UPSes are continuously plugged in, you need to know its state to be able
to act upon it. So for every mention of "low battery" above, think of
the UPS discharging as "critical battery". You have 10/15 minutes of
battery left to get your work in order before the machine will be
cleanly shut down. You wouldn't want an indexer of any sort to start and
eat out your battery when you're trying to conserve as much energy as
possible.
> Upower doesn't know when the disk is sleeping either, does it? I am not
> sure even the kernel knows this?
udisks knows it, at least. I'm not sure whether it's cached by the
kernel.
> > > It certainly would make sense, but my plan was to first add a couple of
> > > things to our timer logic implementation that is substantially better
> > > than classic cron so that we have strong case to make why people should
> > > adopt it. However, never found the time to work on this.
> >
> > Do you have a list of what's missing?
>
> The things I had on my list:
>
> - anacron-like persistency
> - adjust timers to coalesce them once in each second (similar to what
> sd-event is doing or glib)
> - timer jitter for cluster setups (related to the cluster thing above)
> - timer events that cause the system to resume
> - a "list-timers" command in systemctl (similar to list-sockets)
> - timer evets on DST changes or when the user alters the system time
> - syntax for specifying dates from the end of the month
> - modulate timer frequency based on battery state
>
> The first five or so I guess are the interesting ones.
>
> > The benefit in adding usage classes (as Apple did), rather than tweaking
> > each background task manually is that it makes it easier to change the
> > policy for running those, and affect all the uses of that class.
>
> I have the suspicion that the Apple thing is too opaque for people to
> grok.

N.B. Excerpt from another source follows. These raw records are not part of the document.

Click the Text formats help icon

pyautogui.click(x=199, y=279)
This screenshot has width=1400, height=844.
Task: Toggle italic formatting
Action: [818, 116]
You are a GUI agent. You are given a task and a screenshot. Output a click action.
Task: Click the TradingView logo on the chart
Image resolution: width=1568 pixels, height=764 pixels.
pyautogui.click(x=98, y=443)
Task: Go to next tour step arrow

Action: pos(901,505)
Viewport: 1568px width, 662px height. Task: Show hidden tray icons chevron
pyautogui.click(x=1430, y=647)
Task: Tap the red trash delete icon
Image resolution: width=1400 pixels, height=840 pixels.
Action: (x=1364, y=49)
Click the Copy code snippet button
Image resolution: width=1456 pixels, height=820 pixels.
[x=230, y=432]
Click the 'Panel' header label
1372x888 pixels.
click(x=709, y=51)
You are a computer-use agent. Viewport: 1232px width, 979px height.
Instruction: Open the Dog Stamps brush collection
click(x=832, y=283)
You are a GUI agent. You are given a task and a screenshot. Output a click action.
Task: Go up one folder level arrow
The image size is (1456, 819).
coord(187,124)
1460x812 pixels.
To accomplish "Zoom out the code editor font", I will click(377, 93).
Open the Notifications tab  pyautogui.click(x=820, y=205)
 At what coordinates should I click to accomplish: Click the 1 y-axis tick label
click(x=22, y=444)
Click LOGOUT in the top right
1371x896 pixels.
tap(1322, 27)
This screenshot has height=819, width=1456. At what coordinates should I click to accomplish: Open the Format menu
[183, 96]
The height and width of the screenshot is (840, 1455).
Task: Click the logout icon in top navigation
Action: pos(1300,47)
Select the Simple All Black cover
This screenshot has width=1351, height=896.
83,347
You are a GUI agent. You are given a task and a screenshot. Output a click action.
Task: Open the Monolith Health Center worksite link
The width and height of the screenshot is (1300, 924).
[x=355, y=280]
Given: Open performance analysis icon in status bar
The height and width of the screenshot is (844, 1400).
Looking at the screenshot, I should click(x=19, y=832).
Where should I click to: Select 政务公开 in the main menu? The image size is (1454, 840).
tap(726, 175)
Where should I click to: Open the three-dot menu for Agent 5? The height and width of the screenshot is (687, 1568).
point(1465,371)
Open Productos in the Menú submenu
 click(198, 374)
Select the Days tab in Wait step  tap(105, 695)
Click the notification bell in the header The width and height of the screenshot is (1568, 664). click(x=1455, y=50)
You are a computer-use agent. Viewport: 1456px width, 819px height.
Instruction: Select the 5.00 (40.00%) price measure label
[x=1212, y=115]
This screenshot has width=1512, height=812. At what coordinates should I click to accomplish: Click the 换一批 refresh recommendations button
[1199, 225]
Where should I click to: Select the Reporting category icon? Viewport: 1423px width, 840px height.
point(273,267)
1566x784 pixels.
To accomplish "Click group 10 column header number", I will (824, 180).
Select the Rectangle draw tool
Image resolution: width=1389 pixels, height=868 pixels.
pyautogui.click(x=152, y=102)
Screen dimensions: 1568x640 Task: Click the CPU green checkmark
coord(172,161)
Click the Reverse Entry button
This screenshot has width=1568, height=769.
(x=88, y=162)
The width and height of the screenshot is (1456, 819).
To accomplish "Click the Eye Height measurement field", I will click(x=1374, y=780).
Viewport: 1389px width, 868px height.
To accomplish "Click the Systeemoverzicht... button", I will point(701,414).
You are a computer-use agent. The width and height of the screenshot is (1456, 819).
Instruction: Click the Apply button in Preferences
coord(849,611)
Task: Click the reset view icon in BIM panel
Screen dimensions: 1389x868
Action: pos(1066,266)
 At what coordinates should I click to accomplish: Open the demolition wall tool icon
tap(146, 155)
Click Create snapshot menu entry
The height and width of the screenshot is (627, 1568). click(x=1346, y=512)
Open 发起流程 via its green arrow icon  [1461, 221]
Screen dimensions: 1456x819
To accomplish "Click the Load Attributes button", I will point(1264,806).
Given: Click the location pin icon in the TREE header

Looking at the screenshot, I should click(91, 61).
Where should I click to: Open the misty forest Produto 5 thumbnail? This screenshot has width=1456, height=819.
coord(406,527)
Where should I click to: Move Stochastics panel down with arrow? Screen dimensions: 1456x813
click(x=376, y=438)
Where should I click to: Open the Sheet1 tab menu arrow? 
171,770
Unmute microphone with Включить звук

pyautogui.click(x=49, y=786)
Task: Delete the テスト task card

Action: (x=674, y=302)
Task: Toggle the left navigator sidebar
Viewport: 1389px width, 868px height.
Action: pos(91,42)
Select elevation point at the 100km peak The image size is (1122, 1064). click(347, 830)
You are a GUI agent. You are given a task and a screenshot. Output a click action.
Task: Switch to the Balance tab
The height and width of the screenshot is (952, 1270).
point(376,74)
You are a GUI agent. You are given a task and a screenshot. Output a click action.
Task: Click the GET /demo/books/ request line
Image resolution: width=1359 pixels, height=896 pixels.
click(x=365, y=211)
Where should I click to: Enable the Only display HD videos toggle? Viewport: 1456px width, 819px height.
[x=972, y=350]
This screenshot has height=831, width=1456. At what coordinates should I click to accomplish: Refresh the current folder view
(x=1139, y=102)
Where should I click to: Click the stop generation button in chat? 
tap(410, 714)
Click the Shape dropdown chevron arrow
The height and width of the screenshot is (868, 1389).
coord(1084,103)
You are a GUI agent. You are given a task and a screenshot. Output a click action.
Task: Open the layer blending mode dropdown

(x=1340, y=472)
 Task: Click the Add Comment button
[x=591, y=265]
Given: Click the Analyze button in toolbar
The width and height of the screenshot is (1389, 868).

And I also have the suspicion that in the end the number of
> services that need this is relatively limited (i.e. < 10 on a desktop
> system).
Let's says we don't need the class system used by Apple, we still need
to detect low-battery and UPS discharging. Do we have a way to tell
systemd that this is the current state of the system?
> > I would think that backups, man-db or update-db runs would automatically
> > get the lowest CPU and I/O priorities as possible, you'd mark some of
> > them as easily disposable/interruptible if RAM was scarce.
>
> Well, we currently have no sane API to get signalled on OOM
> conditions...
Hopefully something like this gets merged:
http://lwn.net/Articles/552789/
And processes that declare themselves as reapable will be on OOM.
> I am pretty sure though that man-db/update-db things should be lowered
> to IDLE CPU and IO priorities (as described above).
I think there's still the case of not waking up the hard disk if not
needed, and not launching potentially IO intensive tasks when on low
battery or with the UPS discharging.